ZAPOROZHIE. — Expertos del Organismo Internacional de Energía Atómica (OIEA) inspeccionan el lugar donde impactó un dron en la central nuclear de Zaporozhie, considerada la más grande de Europa.
La información fue ofrecida por Mijaíl Uliánov, representante permanente de Rusia ante las organizaciones internacionales en Viena, quien también difundió una imagen de los inspectores examinando los daños causados en una pared de la planta.
De acuerdo con la versión rusa, el ataque ocurrió el sábado, cuando un dron de las Fuerzas Armadas ucranianas impactó contra el edificio del bloque de máquinas de la unidad de potencia número 6 de la central.
El punto del impacto se encuentra a pocos metros del reactor, según las autoridades rusas.

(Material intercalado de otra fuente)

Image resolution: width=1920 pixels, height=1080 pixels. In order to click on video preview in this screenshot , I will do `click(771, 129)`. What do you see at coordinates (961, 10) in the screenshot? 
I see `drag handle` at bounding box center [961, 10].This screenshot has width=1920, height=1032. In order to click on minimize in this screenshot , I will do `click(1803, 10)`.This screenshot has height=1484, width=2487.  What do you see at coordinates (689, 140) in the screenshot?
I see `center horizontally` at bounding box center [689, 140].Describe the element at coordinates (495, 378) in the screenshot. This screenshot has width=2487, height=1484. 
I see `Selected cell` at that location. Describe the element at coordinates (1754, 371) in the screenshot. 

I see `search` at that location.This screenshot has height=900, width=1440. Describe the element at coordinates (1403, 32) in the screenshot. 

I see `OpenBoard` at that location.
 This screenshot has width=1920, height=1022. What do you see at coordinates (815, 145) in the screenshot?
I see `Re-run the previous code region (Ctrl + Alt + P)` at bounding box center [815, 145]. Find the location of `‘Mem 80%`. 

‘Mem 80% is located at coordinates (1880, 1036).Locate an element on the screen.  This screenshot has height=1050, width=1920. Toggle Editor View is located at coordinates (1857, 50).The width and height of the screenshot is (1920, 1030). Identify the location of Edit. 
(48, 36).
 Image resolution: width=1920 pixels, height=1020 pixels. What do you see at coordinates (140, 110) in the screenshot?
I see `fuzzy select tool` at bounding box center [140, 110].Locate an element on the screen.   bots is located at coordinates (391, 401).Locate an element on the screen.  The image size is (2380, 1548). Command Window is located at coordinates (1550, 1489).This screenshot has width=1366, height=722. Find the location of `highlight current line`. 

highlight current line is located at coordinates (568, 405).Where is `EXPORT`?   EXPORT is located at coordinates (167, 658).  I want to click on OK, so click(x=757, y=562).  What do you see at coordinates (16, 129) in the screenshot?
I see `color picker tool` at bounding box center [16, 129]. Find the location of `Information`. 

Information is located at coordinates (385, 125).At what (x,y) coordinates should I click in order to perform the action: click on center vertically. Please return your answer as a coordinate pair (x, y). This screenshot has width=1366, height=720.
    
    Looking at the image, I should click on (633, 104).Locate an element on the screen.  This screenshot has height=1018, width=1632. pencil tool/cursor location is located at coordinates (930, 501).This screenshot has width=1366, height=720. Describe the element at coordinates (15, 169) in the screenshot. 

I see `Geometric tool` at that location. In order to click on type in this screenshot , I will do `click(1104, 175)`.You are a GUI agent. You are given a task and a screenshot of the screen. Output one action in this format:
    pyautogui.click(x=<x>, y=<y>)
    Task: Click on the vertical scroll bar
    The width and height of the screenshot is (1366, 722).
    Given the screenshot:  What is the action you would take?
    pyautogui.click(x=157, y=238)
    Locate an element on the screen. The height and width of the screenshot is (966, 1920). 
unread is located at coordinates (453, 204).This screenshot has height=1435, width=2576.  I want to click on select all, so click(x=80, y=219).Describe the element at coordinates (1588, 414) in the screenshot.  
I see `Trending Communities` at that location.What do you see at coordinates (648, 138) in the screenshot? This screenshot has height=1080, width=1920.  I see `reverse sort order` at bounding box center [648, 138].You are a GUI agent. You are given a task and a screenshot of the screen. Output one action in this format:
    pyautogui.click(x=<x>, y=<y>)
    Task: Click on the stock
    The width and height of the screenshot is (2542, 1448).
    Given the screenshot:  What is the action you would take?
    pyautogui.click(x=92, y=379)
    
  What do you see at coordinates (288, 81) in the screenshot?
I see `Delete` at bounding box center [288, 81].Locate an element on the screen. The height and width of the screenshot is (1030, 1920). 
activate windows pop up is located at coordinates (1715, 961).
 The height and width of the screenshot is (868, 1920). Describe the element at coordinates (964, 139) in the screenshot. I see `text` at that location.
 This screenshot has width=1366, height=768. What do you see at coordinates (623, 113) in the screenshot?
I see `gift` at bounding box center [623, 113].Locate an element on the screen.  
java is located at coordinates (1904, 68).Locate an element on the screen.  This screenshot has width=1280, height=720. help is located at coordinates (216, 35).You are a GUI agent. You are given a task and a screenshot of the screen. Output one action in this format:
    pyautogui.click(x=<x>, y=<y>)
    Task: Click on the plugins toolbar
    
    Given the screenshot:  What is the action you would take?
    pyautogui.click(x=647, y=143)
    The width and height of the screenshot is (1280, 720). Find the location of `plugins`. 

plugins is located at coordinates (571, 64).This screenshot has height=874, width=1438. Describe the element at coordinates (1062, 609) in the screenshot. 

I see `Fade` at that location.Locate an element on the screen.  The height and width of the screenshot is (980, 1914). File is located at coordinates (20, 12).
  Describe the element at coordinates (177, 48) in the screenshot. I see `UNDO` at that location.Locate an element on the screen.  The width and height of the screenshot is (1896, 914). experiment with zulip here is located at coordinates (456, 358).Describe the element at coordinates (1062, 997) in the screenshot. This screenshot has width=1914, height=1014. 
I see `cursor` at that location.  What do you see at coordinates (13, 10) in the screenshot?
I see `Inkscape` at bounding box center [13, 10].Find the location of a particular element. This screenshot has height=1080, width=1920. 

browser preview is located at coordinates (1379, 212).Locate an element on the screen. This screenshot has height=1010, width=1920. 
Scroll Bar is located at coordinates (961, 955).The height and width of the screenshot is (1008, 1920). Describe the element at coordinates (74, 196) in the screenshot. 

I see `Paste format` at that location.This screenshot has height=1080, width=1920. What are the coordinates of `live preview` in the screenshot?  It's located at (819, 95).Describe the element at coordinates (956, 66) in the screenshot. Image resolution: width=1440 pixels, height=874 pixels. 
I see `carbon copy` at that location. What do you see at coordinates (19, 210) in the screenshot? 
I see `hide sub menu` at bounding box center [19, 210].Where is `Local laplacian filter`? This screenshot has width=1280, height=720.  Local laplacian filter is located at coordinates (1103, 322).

Desde el OIEA se advirtió previamente que un incidente de este tipo pondría en peligro los pilares indispensables para garantizar la seguridad nuclear durante el conflicto, así como los principios específicos establecidos para proteger la central nuclear de Zaporozhie.
Esos principios señalan que no debe producirse ningún tipo de ataque desde o contra la instalación nuclear.
El director general de Rosatom, Alexéi Lijachov, informó que la explosión no dañó el equipo principal de la central, aunque sí abrió un agujero en la pared de la sala de turbinas.
Lijachov sostuvo que el dron estaba controlado por fibra óptica, por lo que, según afirmó, quedaría descartada la posibilidad de un impacto accidental.
El funcionario ruso calificó las acciones contra infraestructuras nucleares como un hecho que supera “los límites del sentido común”.
También advirtió que se trata del primer ataque dirigido contra equipos clave de una central nuclear con daño directo en la sala de máquinas.
Lijachov planteó además preocupación por una posible escalada contra sistemas aún más sensibles, como la turbina, el reactor o los mecanismos de seguridad de la planta.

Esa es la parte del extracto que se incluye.